- **TASK GOAL**: Nothing but the lines from the one showing "Task: Open the Help icon in the sidebar" through the final line of the data below belongs in the answer, duplicated exactly and without pictures.

Stored data:
• • • • •

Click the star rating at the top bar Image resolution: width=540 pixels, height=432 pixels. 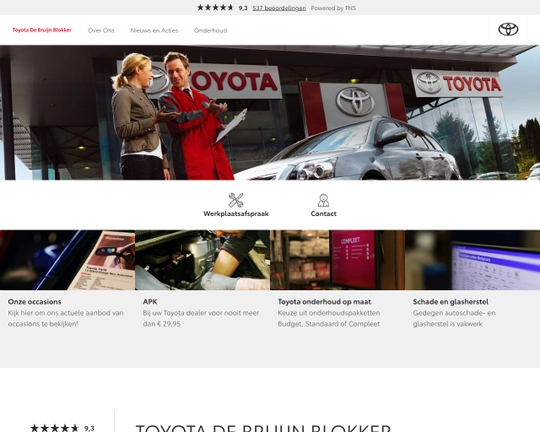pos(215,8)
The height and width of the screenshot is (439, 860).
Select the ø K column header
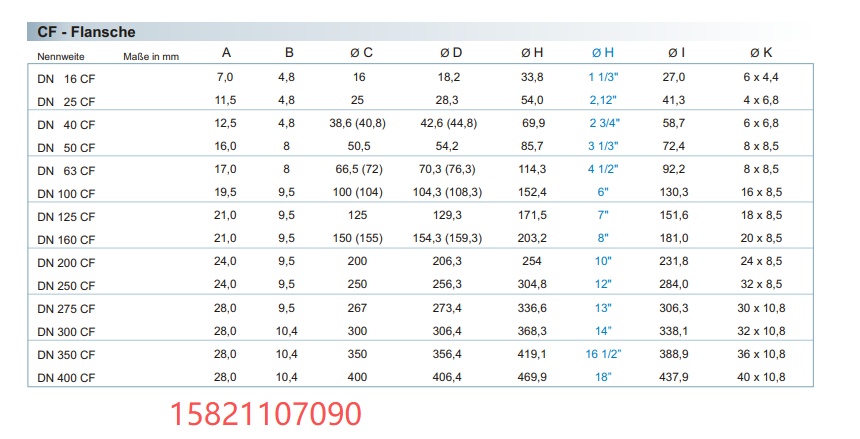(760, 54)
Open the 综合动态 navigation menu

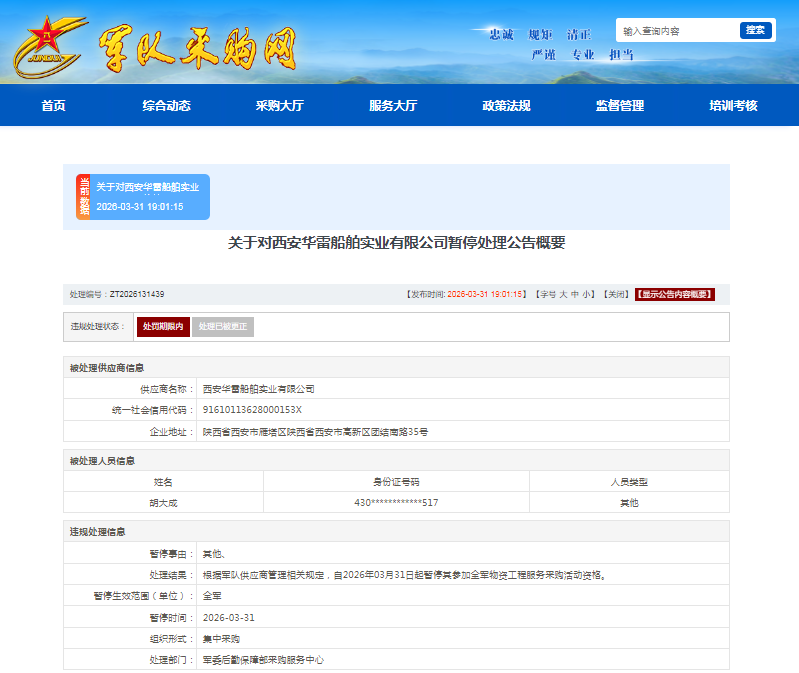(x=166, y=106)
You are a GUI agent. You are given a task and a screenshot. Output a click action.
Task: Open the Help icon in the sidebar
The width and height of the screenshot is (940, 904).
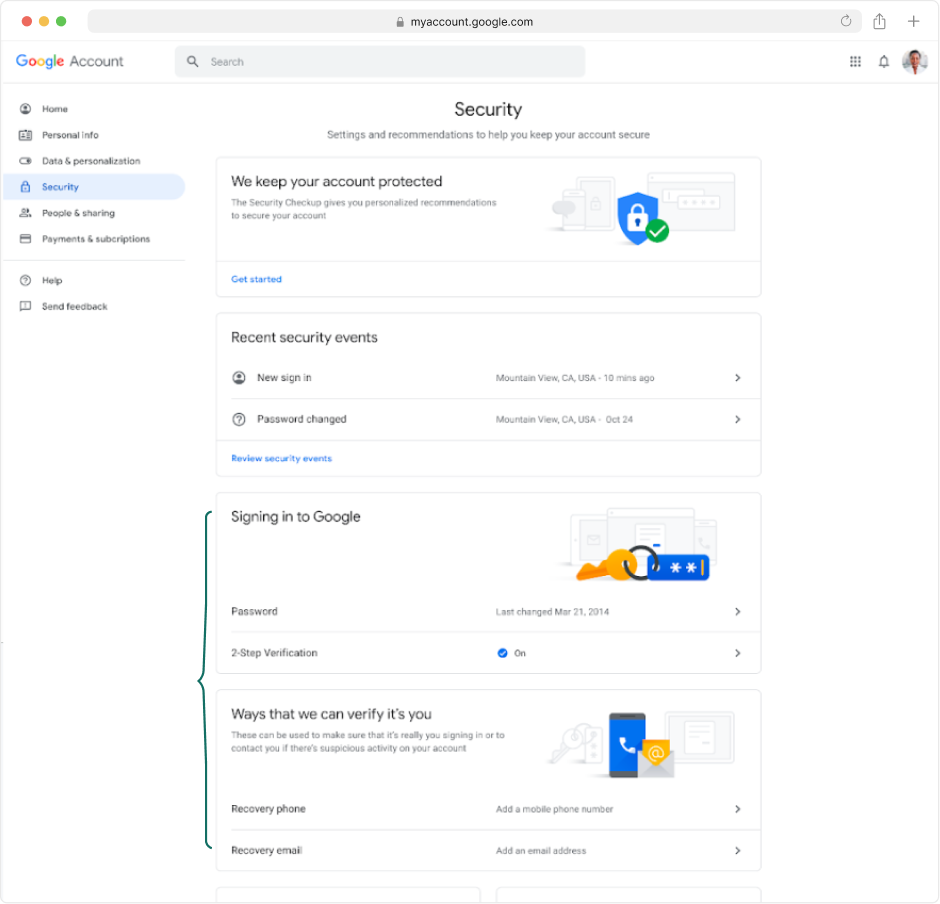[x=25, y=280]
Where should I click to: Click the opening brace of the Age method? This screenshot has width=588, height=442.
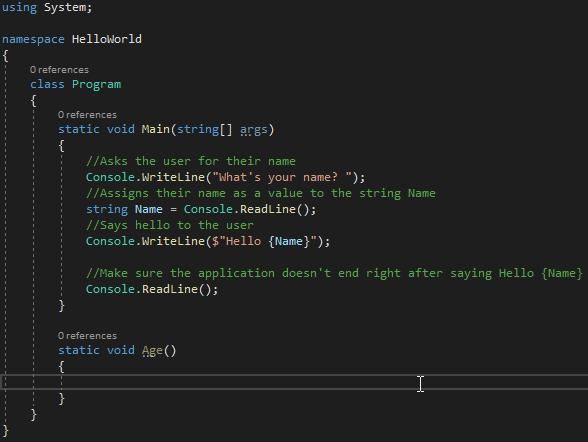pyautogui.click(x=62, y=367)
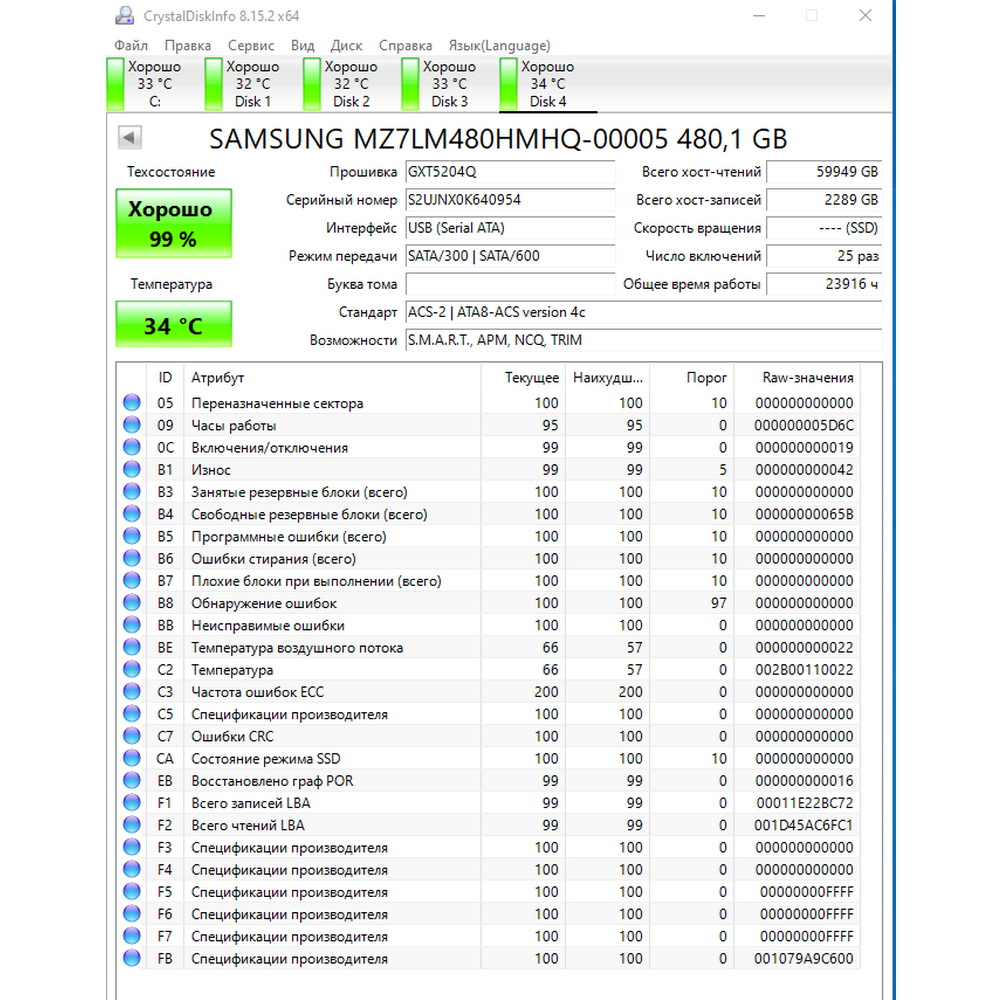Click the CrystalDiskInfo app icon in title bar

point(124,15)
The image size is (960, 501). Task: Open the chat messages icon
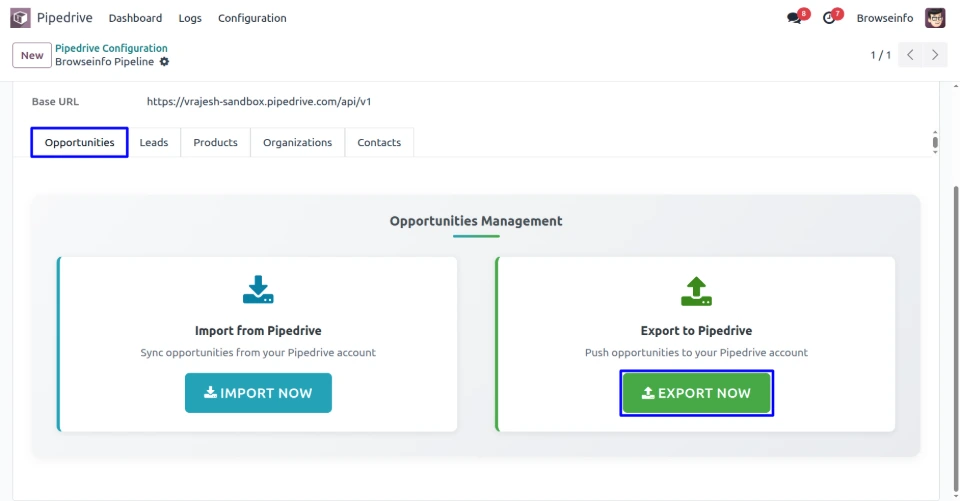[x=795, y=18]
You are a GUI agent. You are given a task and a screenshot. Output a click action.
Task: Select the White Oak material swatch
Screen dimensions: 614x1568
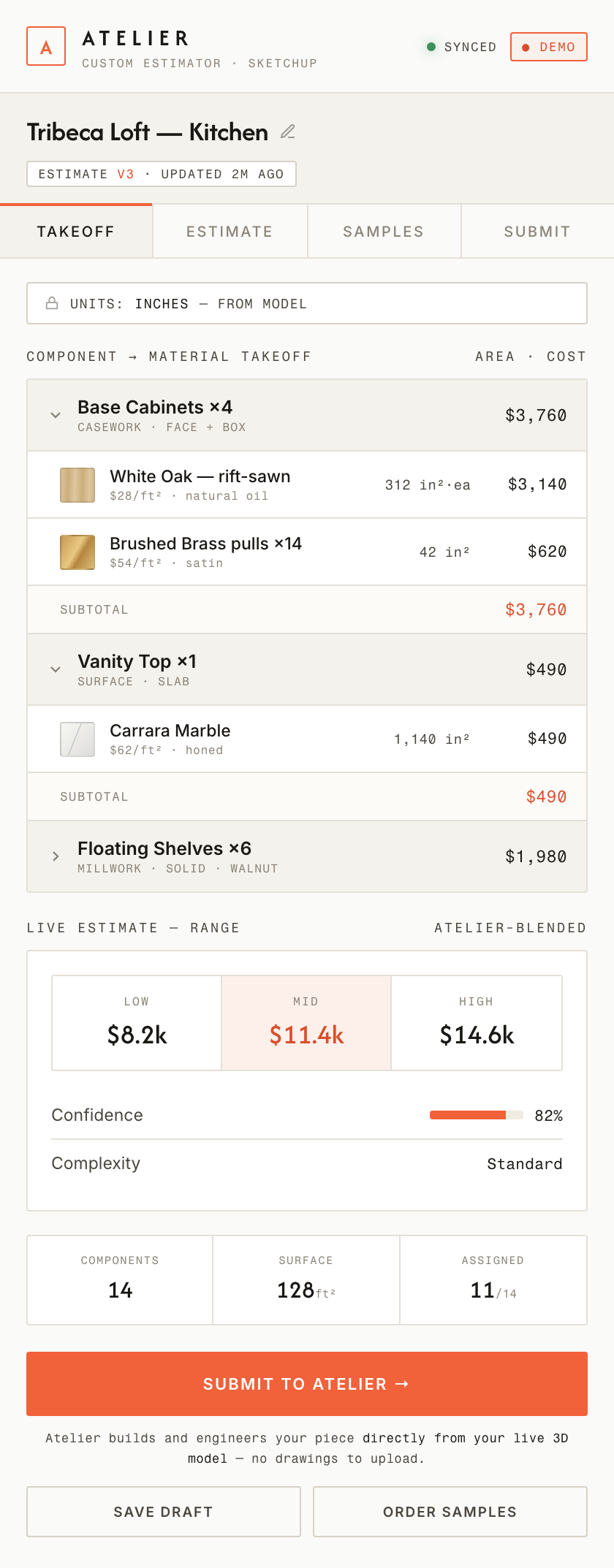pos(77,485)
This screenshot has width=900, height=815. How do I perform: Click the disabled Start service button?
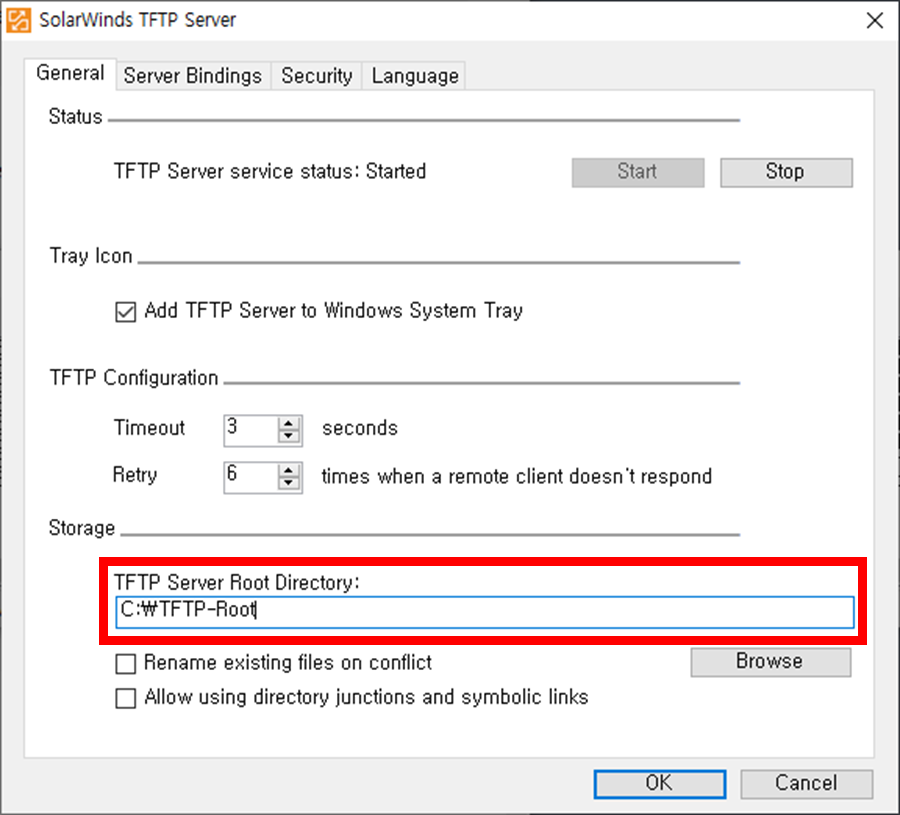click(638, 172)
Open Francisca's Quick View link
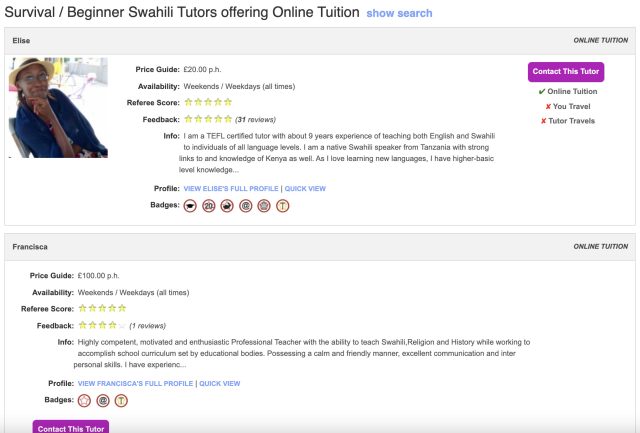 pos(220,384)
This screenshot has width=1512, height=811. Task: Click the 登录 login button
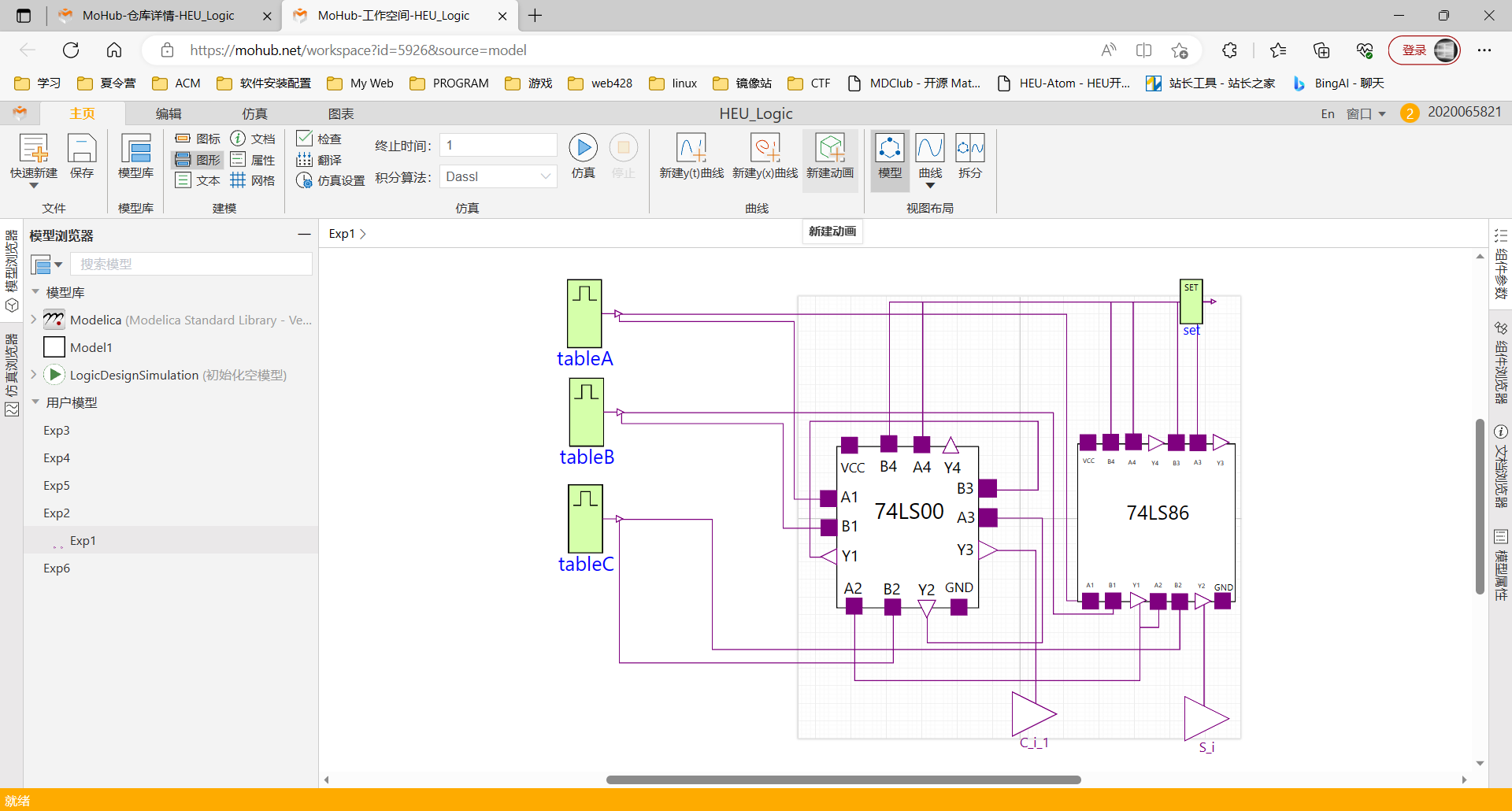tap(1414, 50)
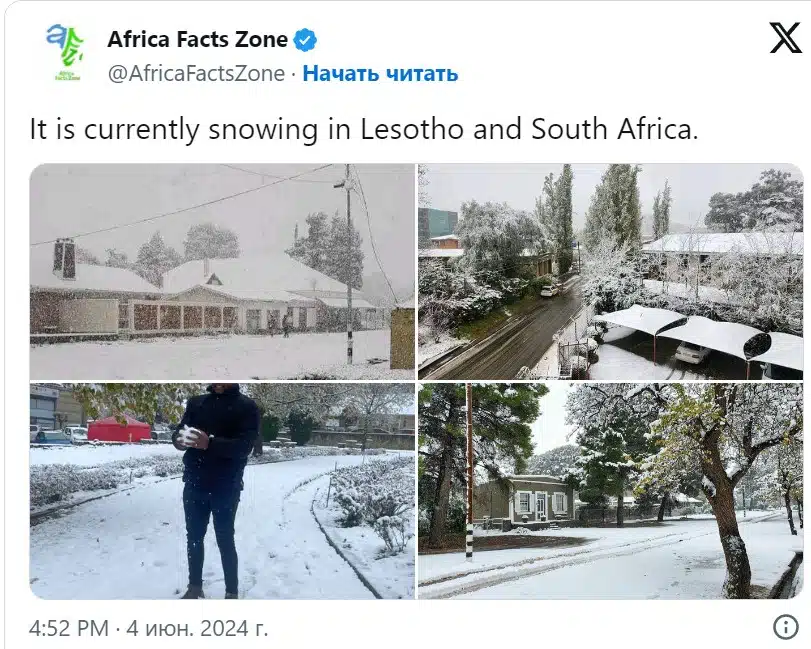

• • • • •

- **EXERCISE RESULT**:
Task: Open the Help icon in the sidebar
The width and height of the screenshot is (940, 904).
[x=25, y=280]
Where should I click to: Click the opening brace of the Age method? This screenshot has width=588, height=442.
pyautogui.click(x=62, y=367)
Click the CrystalDiskInfo app icon in title bar

point(124,15)
The image size is (960, 501). Task: Open the chat messages icon
[x=795, y=18]
You are a GUI agent. You are given a task and a screenshot. Output a click action.
Task: Select the White Oak material swatch
Screen dimensions: 614x1568
pos(77,485)
This screenshot has width=900, height=815. How do I perform: Click the disabled Start service button?
click(638, 172)
Open Francisca's Quick View link
 pos(220,384)
This screenshot has width=1512, height=811. Task: Click the 登录 login button
tap(1414, 50)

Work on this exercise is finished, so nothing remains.